Are you familiar with Big and Little Endian, or have you heard about it somewhere along your programming journey but didn't pay much attention to it? In this short post, I will explain the concept in simple terms.
Endianness is the order in which bytes are stored and read in a computer's memory. It's a fundamental part of how computers understand and read bytes or any information input from the outside world.
When a computer needs to read data like this:
656669
If the computer reads the string of digits in Big Endian, it reads the most significant digits first. This means, 6, 5, 6, 6, 6, and 9, in that order. Therefore, the computer represents the data as the string of digits 65669, translated as "sixty-five thousand six hundred sixty-nine" or whatever you, the user of computers, wish it to represent. For instance, if the computer is told to read the string into ASCII, you would get it to spell ABE for you.
| character | decimal | binary |
|---|---|---|
| A | 65 | 100 0001 |
| B | 66 | 100 0010 |
| E | 69 | 100 0101 |
On the other hand, a small endian computer read the least significant digits first, meaning 9, 6, 6, 6, 5, and 6. This is a different string of digits, 966656.
In reality, computers only read in bits and bytes (8 bits). For example, if we are to read the integer 330 into a computer program in Big endian, it would begin with the true bit representation of the integer:
| integer | binary (in 2-byte word) |
|---|---|
| 330 | 0000 0001 0100 1010 |
| integer | MSB | LSB |
|---|---|---|
| 330 | 0x01 | 0x4A |
A Big-endian computer (or program) will read the most significant bytes first, which is 0x01 followed by 0x4a. So you end up getting the exact readable order of the bit string.

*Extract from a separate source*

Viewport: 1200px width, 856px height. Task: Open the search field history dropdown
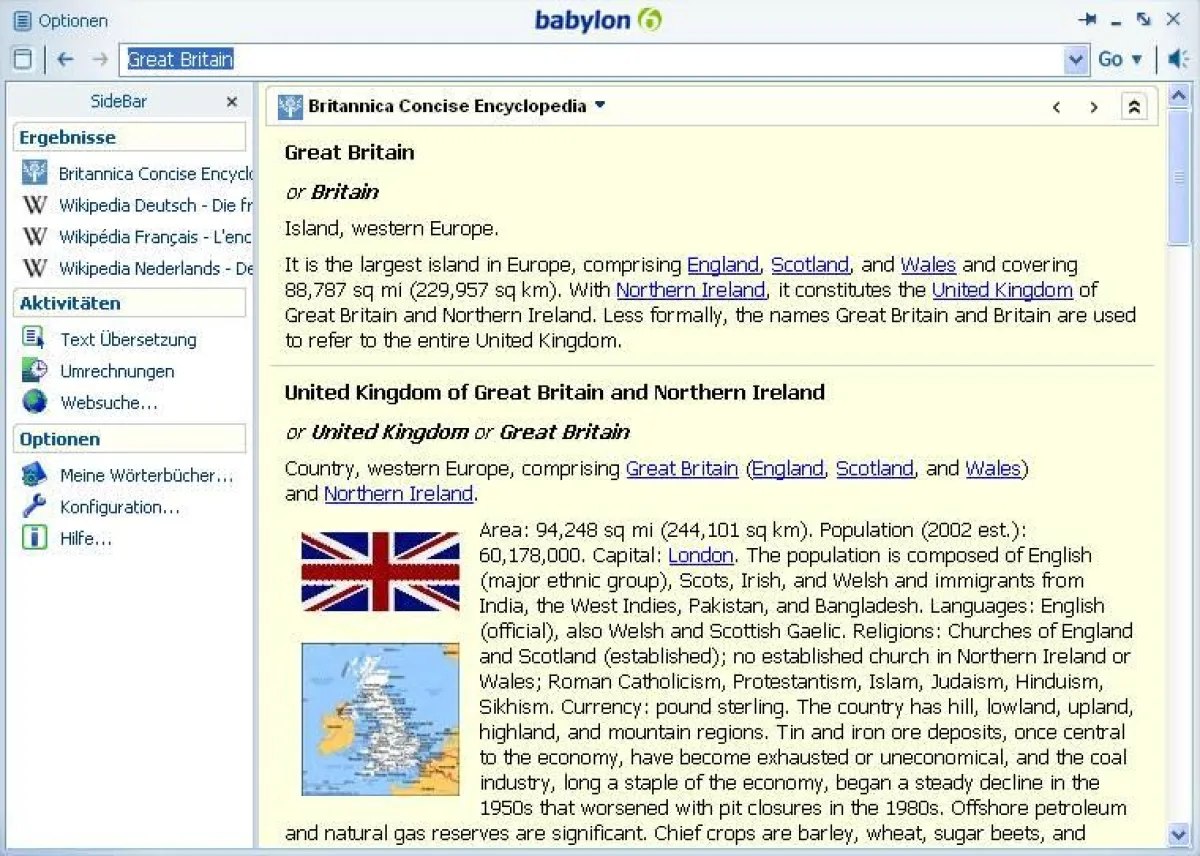tap(1076, 59)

A small-endian one, on the other hand, will read the least significant bytes first, which is 0x4A then 0x01.
In order to retrieve the right data, we have to know if a computer reads in which endianness. That's because you can get different data from when it was read. (0x014A = 330 while 0x4A01 = 18945).

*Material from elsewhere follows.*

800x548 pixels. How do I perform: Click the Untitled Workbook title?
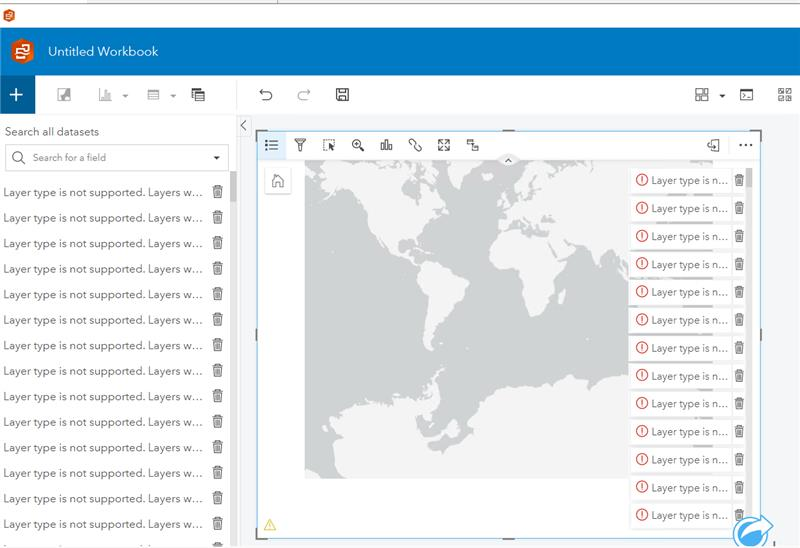[x=103, y=51]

Here is a very simple test in Rust to prove it. We simply use the standard methods of a 16-bit (or 2-byte) unsigned integer type in Rust to read two-byte arrays which we intentionally swap the byte places.
fn test_both_endians() {
let a = u16::from_be_bytes([0x01, 0x4a]);
let b = u16::from_le_bytes([0x4a, 0x01]);
assert!(a == b);
}
Endianness starts to become handy once you have to build a program that serializes and deserializes data. The concept is very simple. Let me know if you have any questions.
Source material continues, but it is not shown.